第49話 いまの魔法は?

「ウソだろ? 兵士長が??」


「本当にあのジニか!?」


 彼らの中で1番の強さを誇っていた兵士長を倒したことで、兵士たちの中に驚きの声が漏れ始める。


 今の魔法は何だ?

 なんて声も客席から聞こえていた。


 会場全体がジニの強さに驚いているみたい。


 そんな彼女も今の戦いで魔力をいっぱい使っちゃったから、疲れているわね。


「残りは私とマリーの仕事よ。最終決戦を始めましょう」


 ジニの方にそれ以上兵士が近寄ってこないように、第1王子に向けて高らかに宣言して見せた。

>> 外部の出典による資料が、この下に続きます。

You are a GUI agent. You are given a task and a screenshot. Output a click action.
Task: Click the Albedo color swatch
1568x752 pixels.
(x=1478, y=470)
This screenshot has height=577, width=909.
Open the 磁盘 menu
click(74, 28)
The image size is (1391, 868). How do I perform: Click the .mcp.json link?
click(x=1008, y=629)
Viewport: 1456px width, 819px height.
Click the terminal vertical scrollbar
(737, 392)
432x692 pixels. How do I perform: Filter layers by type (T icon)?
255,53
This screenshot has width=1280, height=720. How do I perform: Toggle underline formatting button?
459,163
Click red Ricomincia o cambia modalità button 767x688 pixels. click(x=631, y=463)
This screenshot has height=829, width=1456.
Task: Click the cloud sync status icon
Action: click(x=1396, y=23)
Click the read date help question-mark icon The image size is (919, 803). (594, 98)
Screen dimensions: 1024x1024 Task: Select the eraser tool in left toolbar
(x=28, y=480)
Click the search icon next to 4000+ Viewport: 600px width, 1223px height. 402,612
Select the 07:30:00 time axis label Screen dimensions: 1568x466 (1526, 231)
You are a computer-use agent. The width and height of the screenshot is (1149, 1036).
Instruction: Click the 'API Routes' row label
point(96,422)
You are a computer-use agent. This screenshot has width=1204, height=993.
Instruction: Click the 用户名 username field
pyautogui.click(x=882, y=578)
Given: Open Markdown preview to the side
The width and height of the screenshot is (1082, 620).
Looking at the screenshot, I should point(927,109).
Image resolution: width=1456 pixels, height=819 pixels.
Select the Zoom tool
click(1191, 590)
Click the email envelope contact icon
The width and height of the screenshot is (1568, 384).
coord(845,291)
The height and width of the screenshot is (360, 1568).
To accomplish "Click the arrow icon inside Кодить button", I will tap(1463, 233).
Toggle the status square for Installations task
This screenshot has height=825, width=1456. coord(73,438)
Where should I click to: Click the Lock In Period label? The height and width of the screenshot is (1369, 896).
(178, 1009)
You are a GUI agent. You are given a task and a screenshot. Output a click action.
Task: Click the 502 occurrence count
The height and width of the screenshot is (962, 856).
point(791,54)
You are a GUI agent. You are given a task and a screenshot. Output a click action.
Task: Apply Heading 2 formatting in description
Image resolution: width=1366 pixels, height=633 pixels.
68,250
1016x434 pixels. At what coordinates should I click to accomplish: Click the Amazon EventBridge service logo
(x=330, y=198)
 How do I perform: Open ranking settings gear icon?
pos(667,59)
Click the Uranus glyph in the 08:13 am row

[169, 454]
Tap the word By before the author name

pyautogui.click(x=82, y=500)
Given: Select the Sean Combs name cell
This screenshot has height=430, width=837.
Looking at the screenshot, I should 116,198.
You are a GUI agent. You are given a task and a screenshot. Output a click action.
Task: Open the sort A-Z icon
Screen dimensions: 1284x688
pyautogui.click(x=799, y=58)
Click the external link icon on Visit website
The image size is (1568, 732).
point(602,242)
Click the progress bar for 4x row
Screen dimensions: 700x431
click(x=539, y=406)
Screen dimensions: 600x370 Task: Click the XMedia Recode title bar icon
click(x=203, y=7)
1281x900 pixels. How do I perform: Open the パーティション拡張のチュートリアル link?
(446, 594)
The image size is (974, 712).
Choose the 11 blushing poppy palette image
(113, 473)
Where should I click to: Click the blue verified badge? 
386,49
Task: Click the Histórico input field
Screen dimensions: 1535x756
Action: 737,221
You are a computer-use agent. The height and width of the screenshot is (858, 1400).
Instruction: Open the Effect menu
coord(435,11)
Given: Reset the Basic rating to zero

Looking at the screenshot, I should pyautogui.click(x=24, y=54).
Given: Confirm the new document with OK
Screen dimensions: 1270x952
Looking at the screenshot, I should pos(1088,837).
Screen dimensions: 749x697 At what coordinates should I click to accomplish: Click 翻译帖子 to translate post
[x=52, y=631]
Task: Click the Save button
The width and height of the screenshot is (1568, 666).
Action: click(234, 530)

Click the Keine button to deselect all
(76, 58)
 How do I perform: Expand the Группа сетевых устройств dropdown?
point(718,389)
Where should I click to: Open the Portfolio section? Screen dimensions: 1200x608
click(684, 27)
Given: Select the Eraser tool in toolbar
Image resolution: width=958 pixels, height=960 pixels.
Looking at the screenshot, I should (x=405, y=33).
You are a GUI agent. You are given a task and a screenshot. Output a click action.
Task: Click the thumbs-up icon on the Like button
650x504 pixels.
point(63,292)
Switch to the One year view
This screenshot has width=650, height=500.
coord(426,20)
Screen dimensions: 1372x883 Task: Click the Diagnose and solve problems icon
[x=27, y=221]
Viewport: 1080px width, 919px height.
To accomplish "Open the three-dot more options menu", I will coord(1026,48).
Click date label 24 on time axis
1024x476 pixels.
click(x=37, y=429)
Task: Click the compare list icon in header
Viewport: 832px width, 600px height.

 前方に大きな魔方陣を描いて、中から10体のマッシュに出てきてもらう。


「っ!!」


 同時召喚に驚いた観客たちが、珍獣でも見るかのように大きく目を見開いた。


 3度目の静けさの中でマッシュたちが傘の中から大きな剣を取り出して、腰を据える。


 そんなマッシュたちの様子を見て、後方に控えていた第1王子が突然笑い声を上げた。


「ふははは。なんとも面白い! 最弱と言われたおまえがここまで成長したか。良かろう。長男である俺がすべてを受け止める。全力で攻めてこい!!」


 驚きに包まれていた兵士たちの顔が、一瞬にして引き締まっていく。


 王子の指示に従って兵士たちがキレイな隊列を組み直し始めた。


 そんな彼らのまえで、私たちも負けじと戦いの準備に入る。


「マリー。お願い」


「かしこまりました」


 小さな魔方陣から飛び出してきた羽の生えたマッシュが、マリーの腕の中に収まり、ふわりとした優しい魔力がマリーの手から流れ出した。


 そしてマッシュの頭上に光の球がきらめき始める。


「ミリアンの召喚獣たちが光に包まれていく……。これは先ほど見た兵士と同じ物か!?」


 残念だけど、第1王子にはバレたみたい。


「そうよ。私のかわいいマッシュを強化したの。話はここまでね。みんな、頼んだわよ!」


「「「キュ!!」」」


 10体のマッシュが一斉にかけだしていった。


 その速度はジニと比べると遅いんだけど、隊列で動く兵士たちと比べたら雲泥の差。


 飛び込んでくるマッシュの攻撃を盾で受けようとし7名が、魔力がまとった剣に盾ごと切られて消えていった。


「マリー」


「かしこまりました」


 マッシュたちが消費した魔力を後方のマリーが送り込む。


 薄れかけていた魔法の光が、再び強い輝きを放ち始めた。


 だけど、そのまま押し切れるほど、敵も甘くはないみたい。


「敵の魔力切れは狙えないのか……。隊列を崩して攻撃を避けろ! 剣や盾で受けるな。体術で避けて反撃を狙え!!」


 王子の指示が飛んで、兵士の動きが変わった。


 斬りを回避されたマッシュがバランスを崩し始める。


 1体、2体と、召喚したマッシュが兵士に斬られて元の世界に帰って行った。


「また明日ね……。みんな、出てきて頂戴!!」


「「「キュ!!」」」


 つらい思いに蓋をして、新たに36体のマッシュに出てきてもらう。


 驚きの表情を浮かべる敵目掛けて、30体が背後から一斉射撃。


 マリーの魔力を乗せた矢が、盾や鎧を貫いた。


「くっ!!」


 矢を避けようとしゃがんでも、身長の低いマッシュたちが、矢の下をくぐり抜けて襲い来る。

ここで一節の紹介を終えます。